The spliceAI plugin is used during the the functional annotation STEP. Detailed information on how to set up the spliceAI plugin for VEP can be found here. The spliceAI Plugin must be enabled in the script vep.sh
according to the Plugin instructions.
Both variants in text format and in variant call format (VCF) are accepted by VEP. Please refer to VEP official documentation for a detailed description of input formats. A test data is available under:
# /oncovi/testdata/SOP_table_union.txt
# Navigate to the directory in which the python script 02_VEP_based_pipeline.py is located
# Run the functional annotation
python 02_VEP_based_pipeline.py -i /path/to/oncovi/testdata/SOP_table_union.txt
# Navigate to the directory in which the python script 03_OncoVI_SOP.py is located
# Run OncoVI
python 03_OncoVI_SOP.py
Please, help us to improve OncoVI by describing your bug/issue in detail
The License file applies to all files within this repository.
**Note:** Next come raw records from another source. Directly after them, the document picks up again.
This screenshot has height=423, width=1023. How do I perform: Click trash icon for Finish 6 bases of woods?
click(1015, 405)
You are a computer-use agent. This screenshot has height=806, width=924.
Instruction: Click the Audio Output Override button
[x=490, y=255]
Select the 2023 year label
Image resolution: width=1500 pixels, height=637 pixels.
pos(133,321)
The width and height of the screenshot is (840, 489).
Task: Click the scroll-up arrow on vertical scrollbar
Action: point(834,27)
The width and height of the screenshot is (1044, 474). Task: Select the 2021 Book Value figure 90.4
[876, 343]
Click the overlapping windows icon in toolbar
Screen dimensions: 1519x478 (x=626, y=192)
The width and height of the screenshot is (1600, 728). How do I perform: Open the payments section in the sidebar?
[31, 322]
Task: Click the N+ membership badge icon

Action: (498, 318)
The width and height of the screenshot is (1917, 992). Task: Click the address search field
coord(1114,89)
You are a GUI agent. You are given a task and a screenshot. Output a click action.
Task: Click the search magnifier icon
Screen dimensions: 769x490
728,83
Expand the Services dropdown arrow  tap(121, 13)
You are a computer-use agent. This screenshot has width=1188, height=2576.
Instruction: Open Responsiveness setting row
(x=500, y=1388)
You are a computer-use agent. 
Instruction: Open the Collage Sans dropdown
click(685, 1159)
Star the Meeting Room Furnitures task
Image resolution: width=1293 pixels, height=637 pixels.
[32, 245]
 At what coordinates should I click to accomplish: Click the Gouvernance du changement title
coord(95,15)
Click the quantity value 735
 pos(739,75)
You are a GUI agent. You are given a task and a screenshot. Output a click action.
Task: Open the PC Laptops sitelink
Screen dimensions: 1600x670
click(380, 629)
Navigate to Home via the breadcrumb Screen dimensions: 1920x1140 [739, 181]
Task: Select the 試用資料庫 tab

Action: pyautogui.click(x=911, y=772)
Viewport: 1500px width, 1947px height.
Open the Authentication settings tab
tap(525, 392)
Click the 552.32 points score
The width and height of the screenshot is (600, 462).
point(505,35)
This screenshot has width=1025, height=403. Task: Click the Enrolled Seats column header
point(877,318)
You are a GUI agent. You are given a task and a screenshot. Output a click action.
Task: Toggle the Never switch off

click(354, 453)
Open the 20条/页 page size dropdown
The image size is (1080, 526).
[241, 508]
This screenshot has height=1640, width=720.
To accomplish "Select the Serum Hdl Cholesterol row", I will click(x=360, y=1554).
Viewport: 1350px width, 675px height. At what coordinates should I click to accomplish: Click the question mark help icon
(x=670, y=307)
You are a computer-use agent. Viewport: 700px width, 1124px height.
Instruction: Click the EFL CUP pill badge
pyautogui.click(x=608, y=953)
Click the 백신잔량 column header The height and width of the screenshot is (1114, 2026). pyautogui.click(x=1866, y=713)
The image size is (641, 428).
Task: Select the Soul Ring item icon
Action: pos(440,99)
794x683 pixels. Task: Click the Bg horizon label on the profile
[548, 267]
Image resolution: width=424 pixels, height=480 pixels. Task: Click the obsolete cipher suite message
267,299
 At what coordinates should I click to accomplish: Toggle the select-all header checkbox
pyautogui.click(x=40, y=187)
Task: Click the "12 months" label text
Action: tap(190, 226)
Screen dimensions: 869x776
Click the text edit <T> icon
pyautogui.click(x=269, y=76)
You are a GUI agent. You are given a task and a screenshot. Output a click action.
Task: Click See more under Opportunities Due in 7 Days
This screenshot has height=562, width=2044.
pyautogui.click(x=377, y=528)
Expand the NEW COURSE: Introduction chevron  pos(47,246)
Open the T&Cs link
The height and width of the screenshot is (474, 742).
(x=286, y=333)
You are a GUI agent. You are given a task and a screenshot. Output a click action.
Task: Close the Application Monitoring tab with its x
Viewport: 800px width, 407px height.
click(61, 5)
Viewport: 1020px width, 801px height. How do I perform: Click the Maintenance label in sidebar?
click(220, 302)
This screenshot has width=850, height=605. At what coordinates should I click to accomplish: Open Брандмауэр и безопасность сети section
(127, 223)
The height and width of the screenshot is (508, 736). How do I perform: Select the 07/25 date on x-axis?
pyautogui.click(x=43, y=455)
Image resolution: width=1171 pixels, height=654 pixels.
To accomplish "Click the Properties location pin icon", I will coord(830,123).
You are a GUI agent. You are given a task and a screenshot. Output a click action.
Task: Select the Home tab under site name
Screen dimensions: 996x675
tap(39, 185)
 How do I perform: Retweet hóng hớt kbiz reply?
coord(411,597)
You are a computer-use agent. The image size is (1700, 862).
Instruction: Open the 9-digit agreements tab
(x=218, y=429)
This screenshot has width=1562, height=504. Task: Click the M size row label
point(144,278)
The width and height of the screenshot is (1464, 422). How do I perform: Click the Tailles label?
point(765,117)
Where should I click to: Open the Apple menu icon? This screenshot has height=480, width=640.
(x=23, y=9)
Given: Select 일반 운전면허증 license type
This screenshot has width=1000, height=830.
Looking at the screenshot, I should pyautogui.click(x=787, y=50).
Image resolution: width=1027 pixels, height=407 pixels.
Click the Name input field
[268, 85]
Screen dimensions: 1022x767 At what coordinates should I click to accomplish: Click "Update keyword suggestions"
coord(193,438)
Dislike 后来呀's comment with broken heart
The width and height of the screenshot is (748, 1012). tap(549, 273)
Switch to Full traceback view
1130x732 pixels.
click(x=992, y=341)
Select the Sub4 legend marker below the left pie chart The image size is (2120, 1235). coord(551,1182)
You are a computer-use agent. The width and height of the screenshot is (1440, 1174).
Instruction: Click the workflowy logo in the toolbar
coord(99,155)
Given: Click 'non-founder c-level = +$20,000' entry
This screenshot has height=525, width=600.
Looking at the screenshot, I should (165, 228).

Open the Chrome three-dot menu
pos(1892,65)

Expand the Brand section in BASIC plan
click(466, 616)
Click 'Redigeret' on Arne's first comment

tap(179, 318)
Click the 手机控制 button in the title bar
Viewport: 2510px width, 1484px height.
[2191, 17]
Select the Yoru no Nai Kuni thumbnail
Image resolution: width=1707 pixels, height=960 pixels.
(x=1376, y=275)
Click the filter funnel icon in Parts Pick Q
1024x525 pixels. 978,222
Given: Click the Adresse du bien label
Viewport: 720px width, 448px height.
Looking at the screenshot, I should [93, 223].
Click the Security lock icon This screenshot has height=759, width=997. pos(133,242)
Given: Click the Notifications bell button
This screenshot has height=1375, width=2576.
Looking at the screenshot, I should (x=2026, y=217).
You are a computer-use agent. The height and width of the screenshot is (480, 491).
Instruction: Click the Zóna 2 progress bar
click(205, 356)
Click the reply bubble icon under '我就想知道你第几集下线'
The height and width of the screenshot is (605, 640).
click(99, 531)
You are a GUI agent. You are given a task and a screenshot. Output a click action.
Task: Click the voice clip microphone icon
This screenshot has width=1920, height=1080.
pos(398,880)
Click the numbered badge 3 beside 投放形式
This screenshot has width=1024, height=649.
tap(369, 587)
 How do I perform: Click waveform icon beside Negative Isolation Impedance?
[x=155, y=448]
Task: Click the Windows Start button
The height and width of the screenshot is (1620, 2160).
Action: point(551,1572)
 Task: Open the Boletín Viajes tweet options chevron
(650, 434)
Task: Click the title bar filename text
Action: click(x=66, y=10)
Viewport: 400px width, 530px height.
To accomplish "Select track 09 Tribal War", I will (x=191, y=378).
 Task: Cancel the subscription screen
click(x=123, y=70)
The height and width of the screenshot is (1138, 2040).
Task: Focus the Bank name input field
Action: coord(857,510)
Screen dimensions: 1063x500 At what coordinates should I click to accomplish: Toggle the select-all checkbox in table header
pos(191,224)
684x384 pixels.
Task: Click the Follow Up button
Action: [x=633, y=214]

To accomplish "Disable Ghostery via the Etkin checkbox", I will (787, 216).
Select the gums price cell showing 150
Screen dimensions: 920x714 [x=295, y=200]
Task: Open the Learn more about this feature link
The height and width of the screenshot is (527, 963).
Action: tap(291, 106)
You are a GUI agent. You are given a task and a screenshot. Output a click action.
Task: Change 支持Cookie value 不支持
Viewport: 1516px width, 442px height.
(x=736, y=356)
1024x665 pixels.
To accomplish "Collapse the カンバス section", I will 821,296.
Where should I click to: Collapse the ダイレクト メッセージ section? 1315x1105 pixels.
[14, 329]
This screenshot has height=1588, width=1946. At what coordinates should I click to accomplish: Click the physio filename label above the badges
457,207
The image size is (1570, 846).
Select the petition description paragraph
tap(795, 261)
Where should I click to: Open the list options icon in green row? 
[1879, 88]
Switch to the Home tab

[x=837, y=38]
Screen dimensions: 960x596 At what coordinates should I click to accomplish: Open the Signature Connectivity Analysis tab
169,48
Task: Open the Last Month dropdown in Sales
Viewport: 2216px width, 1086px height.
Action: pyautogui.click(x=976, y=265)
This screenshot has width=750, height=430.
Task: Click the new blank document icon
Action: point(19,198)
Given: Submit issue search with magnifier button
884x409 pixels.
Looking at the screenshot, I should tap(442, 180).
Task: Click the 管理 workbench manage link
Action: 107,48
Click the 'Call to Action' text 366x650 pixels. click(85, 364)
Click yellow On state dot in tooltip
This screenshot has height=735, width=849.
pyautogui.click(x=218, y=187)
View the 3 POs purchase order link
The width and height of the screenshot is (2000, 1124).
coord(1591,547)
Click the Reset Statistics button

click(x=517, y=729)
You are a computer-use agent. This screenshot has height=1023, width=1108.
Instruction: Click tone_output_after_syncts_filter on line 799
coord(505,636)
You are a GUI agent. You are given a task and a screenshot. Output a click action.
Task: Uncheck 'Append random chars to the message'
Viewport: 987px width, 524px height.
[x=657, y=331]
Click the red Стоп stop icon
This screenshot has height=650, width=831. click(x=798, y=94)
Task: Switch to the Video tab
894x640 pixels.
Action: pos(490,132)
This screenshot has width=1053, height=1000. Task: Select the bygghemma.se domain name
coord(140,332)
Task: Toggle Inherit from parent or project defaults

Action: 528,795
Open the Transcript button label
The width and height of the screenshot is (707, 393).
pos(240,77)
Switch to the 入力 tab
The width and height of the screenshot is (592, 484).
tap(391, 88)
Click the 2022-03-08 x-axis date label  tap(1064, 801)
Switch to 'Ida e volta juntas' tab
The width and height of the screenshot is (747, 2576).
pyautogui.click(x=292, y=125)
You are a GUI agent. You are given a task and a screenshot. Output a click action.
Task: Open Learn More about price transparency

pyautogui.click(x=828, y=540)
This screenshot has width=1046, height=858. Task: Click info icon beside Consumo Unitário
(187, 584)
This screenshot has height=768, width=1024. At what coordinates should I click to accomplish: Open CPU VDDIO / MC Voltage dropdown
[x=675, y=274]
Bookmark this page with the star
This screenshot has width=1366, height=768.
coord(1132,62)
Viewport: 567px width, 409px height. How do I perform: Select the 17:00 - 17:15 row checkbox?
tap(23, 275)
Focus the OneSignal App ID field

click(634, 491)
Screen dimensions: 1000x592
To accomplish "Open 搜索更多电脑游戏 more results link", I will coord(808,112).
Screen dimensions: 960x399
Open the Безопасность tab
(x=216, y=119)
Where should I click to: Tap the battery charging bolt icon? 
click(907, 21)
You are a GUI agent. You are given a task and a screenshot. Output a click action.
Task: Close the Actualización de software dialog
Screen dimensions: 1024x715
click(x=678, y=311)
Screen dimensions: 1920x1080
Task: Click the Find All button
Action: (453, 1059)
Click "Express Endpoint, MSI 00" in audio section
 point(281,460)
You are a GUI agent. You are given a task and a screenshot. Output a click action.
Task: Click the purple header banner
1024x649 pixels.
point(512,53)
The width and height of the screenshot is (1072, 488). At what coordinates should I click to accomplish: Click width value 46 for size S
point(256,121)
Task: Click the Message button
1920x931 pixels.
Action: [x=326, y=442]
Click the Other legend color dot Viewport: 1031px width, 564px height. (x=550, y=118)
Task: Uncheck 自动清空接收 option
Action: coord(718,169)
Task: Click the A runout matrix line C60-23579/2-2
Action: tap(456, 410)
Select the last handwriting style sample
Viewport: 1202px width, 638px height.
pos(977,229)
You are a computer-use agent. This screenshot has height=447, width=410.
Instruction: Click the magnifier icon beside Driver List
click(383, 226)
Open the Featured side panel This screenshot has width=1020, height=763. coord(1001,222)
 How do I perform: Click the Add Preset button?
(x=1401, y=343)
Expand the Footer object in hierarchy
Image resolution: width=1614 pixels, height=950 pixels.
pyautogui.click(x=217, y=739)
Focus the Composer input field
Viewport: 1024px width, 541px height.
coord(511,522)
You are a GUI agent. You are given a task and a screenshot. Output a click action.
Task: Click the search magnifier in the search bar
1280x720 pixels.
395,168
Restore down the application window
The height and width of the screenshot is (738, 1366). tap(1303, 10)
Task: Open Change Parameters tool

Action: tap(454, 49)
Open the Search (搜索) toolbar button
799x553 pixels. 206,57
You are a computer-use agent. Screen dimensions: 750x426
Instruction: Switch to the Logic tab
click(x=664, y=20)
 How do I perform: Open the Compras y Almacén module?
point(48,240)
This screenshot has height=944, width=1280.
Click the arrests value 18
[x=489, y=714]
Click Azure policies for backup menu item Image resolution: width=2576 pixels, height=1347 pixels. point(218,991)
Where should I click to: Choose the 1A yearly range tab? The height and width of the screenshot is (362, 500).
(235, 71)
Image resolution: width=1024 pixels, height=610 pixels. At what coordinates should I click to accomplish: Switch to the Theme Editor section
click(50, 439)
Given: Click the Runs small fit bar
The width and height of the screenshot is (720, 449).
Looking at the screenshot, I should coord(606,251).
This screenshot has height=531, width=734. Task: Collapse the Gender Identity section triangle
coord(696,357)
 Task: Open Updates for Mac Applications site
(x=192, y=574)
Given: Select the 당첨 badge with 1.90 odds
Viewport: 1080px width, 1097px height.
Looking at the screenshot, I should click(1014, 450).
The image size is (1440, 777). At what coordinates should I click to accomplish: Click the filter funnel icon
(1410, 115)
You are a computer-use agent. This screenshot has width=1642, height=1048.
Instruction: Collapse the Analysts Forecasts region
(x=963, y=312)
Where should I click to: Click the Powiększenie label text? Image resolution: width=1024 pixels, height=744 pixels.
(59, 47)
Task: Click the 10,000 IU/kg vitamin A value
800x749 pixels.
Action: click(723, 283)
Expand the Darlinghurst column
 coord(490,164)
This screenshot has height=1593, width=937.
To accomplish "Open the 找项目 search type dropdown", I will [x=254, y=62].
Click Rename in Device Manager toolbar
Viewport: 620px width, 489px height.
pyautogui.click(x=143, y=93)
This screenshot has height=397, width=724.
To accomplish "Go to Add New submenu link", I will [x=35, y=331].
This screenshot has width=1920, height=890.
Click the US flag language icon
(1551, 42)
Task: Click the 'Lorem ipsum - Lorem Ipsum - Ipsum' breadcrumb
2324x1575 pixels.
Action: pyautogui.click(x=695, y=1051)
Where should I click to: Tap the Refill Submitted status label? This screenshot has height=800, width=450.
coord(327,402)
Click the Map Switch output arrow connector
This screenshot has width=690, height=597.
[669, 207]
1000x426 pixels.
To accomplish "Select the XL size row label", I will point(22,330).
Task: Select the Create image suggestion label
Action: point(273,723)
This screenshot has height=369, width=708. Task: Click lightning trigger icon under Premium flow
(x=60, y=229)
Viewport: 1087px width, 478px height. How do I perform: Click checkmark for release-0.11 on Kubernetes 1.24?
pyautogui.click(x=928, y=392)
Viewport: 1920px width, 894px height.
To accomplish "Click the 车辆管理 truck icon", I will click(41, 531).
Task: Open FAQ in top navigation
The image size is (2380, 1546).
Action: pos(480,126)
OncoVI is intended for research purposes only and its use outside of this context is under the responsibility of the user, who should also comply with licences of the resources utilised.
Please cite our preprint Oncogenicity Variant Interpreter (OncoVI): oncogenicity guidelines implementation to support somatic variants interpretation in precision oncology if you decide to use OncoVI.